BİR AY DAHA BİTTİ 56,10 :))


****Geçmiş olsun dilekleriniz için hepinize tek tek teşekkür ederim. Allah hepimize sağlıklı sıhhatli günler versin.
****Başlıktan da anlaşılacağı üzere bu ay 3 kilo verdim. Evet biraz garibim. Kabul ediyorum. Herkesin kilo aldığı dönemde benim kilo vermem ne garip değil mi? Esas üzüntüm ise 55 e görememek oldu. Çünkü onun bu ay görmekti esas hedefim. Hastalık falan araya girmemiş olsaydı belki de yapardım. Çok güçsüz kalmamak adına yemeliydim. Neyse artık bayrama kadar 54 olmam lazım. Yürüyüşlerimi artırmam lazım. Ben bayramda 54 olup hedefimin 1.dönemini tutturmak istiyorum çünkü.
****İşlerim yoğunlaşmaya başladı. Esasında düzenli yaptıktan sonra bir problem yok ama araya başka işler girince benim esas sıkıntım. O zaman da hiç bir şey yetişmiyor.
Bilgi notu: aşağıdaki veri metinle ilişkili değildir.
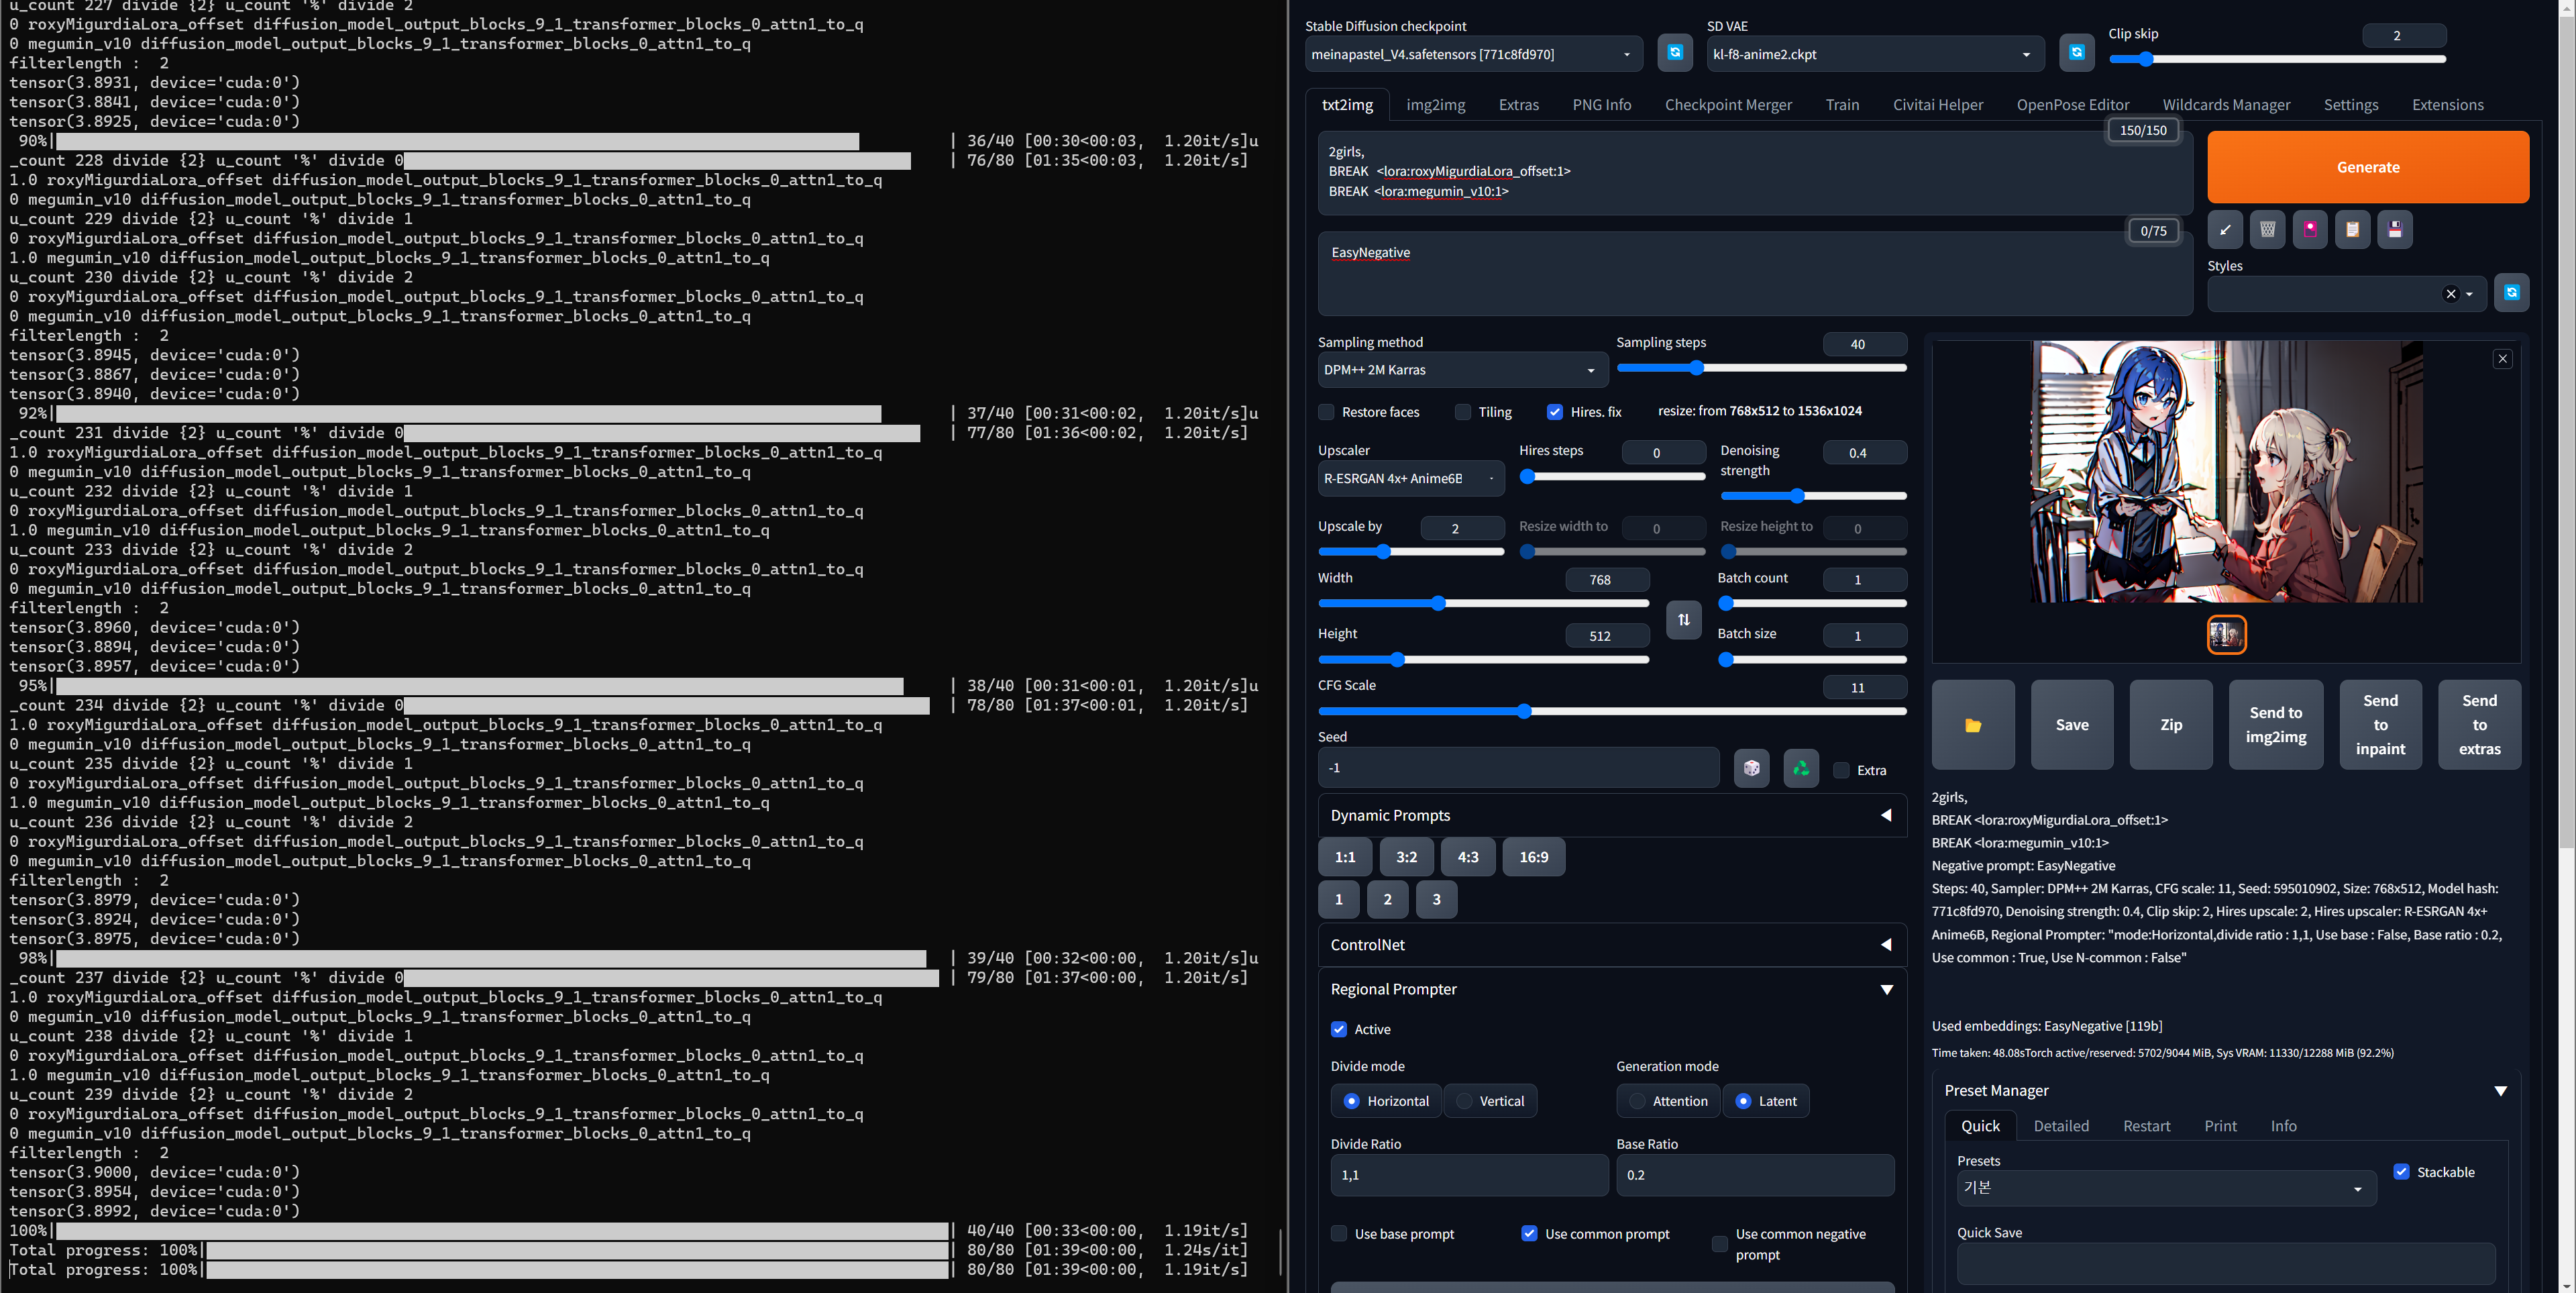Click the Send to img2img button

tap(2275, 725)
****Evde ise bir gariplik var bu günlerde. Nazar mı olduk anlayamadım. Evde dogalgaz çalışmaları vardı. Geçen haftalarda bulaşık makinam arızalanmıştı. Tamir ettirelim dedim ama kimse oralı olmadı. Bulaşık makinesi arızalı olması nedeniyle arıza sigortası sürekli atıyor. Bunun ardından buzdolabın motorundan garip garip sesler çıkıyor. Bir gün çalışmayacak diye çok korkuyorum işin açıkcası. O kadar kışlık malzeme var içinde. Ne emeklerle hazırladık annemle. Haftanın üçüncü arıza yapan ürünü ise çamaşaır makinem oldu. Daha önceden de arada su kaçırırdı ama uzun zamandır kaçırmamıştı. Şimdi o da ben burdayım demeye başladı. Allah sonumu hayır etsin. Akşamda arızalı ürünler çalışırken sigortayı attırmaya başladı. 4.Katta oturduğum için en alt kata in sigortayı kaldır. Ayy 5.dk da bir sigorta atıyor. Sinir olduk eşimde bende. Ben daha çok eşime oldum tabii. Kaç zamandır söylüyorum. Arızalı yaptıralım. Tamiratçıyı çağıralım yoksa diğer elek.eşyalarda bozulacak diye ama dinleyen yok ki. Bir şey söylemedim ama o beni anladı. Her seferinde aşağıya inme işini ona verdim.
****Oğluşun okulunda da toplu beslenmeden dolayı geçen yıl bazı veliler sıkıntı yaşamış. Oysa ki benim hoşuma gidiyordu. Şimdi de haftalık menü vermişler ona göre hazırlayıp gönderiyoruz.